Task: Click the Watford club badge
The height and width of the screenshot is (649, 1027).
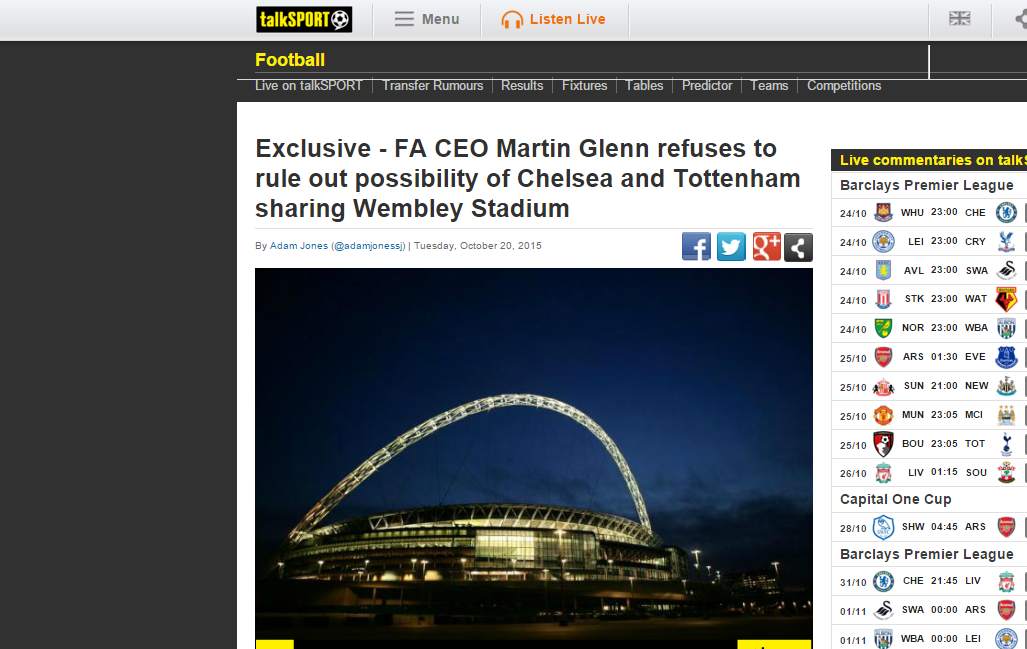Action: point(1006,299)
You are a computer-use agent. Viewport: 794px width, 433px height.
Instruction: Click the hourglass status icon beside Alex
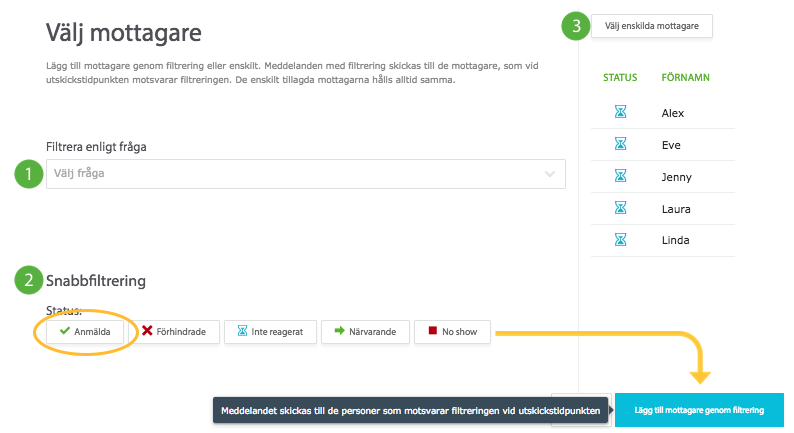pyautogui.click(x=620, y=112)
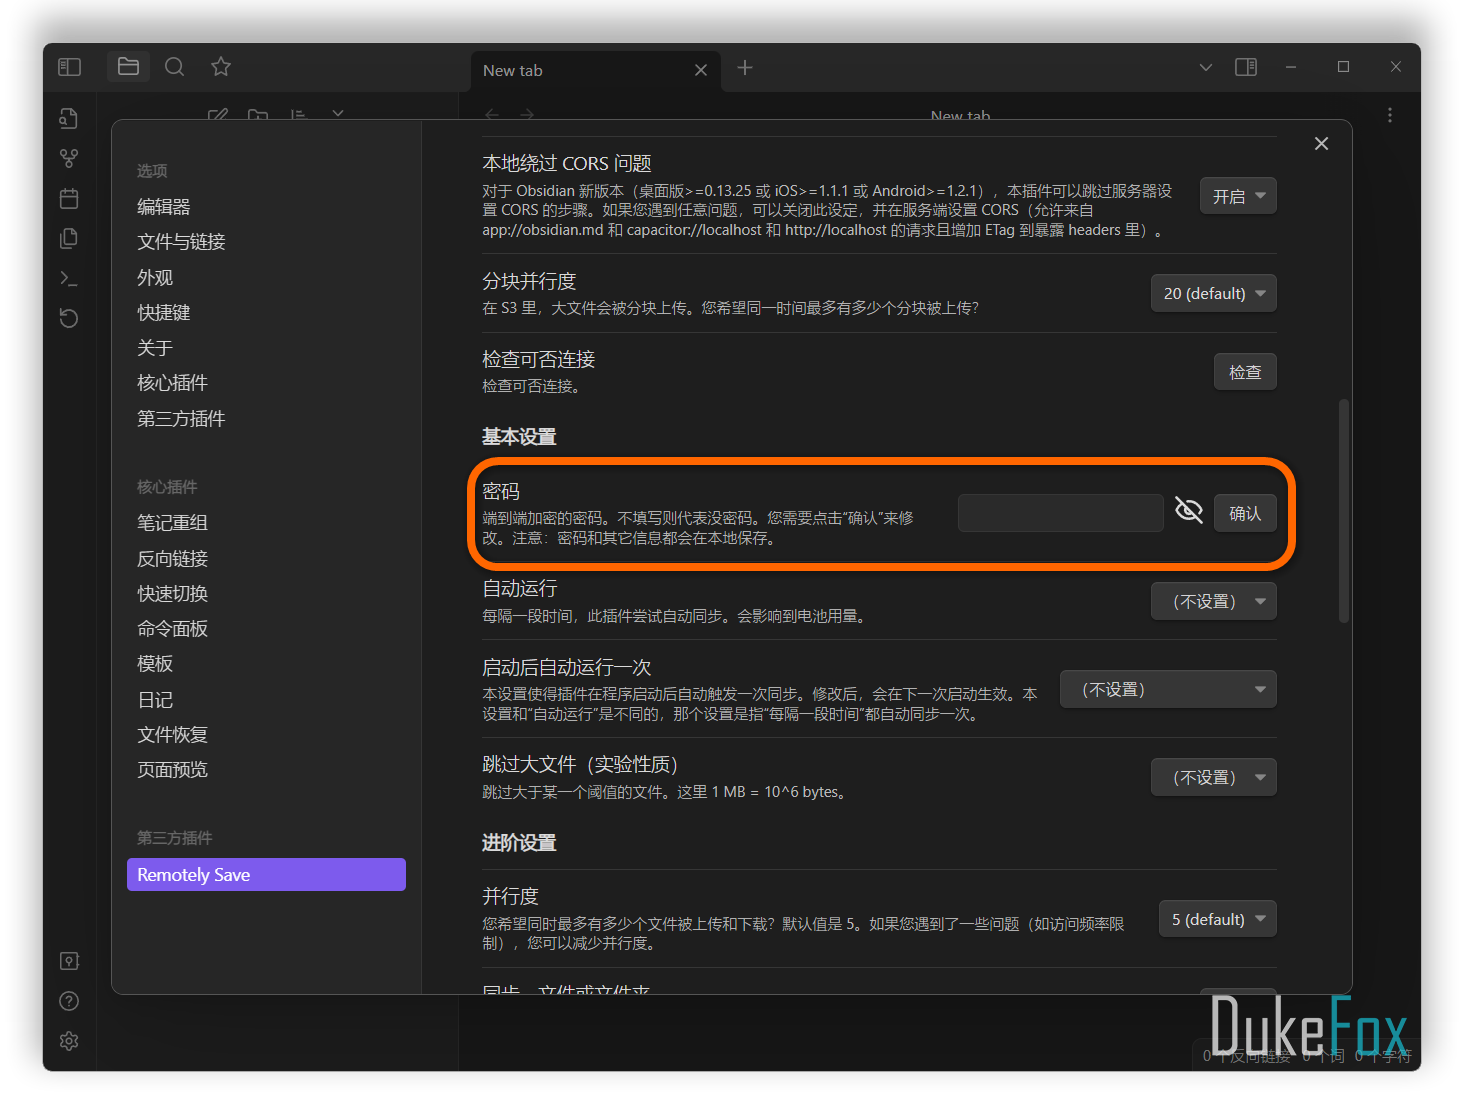The height and width of the screenshot is (1114, 1464).
Task: Open today's daily note calendar icon
Action: pos(69,198)
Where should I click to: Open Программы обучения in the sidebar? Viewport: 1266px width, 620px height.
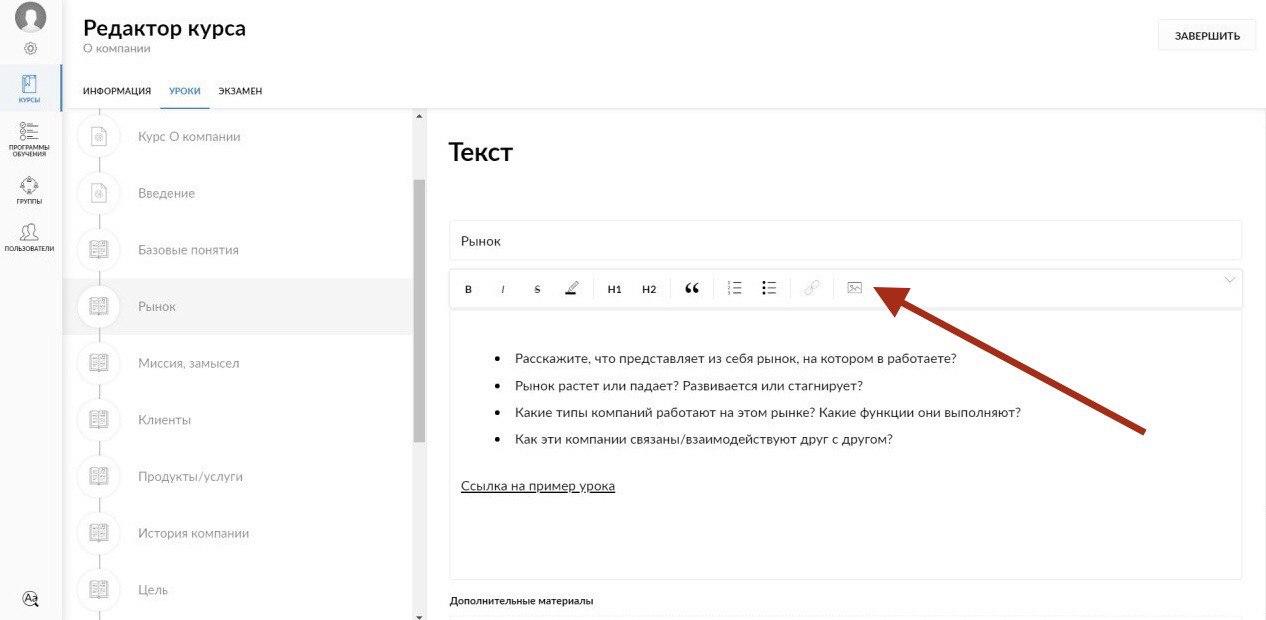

□ □ □ □

(PROBLEM TO SOLVE): A faithful copy of the records above is needed, with the pictures left out.

(EXPECTED ANSWER):
Task: Click the Watford club badge
The height and width of the screenshot is (649, 1027).
Action: point(1006,299)
You are a computer-use agent. Viewport: 794px width, 433px height.
Instruction: Click the hourglass status icon beside Alex
pyautogui.click(x=620, y=112)
The height and width of the screenshot is (1114, 1464).
Task: Open today's daily note calendar icon
Action: pos(69,198)
Where should I click to: Open Программы обучения in the sidebar? Viewport: 1266px width, 620px height.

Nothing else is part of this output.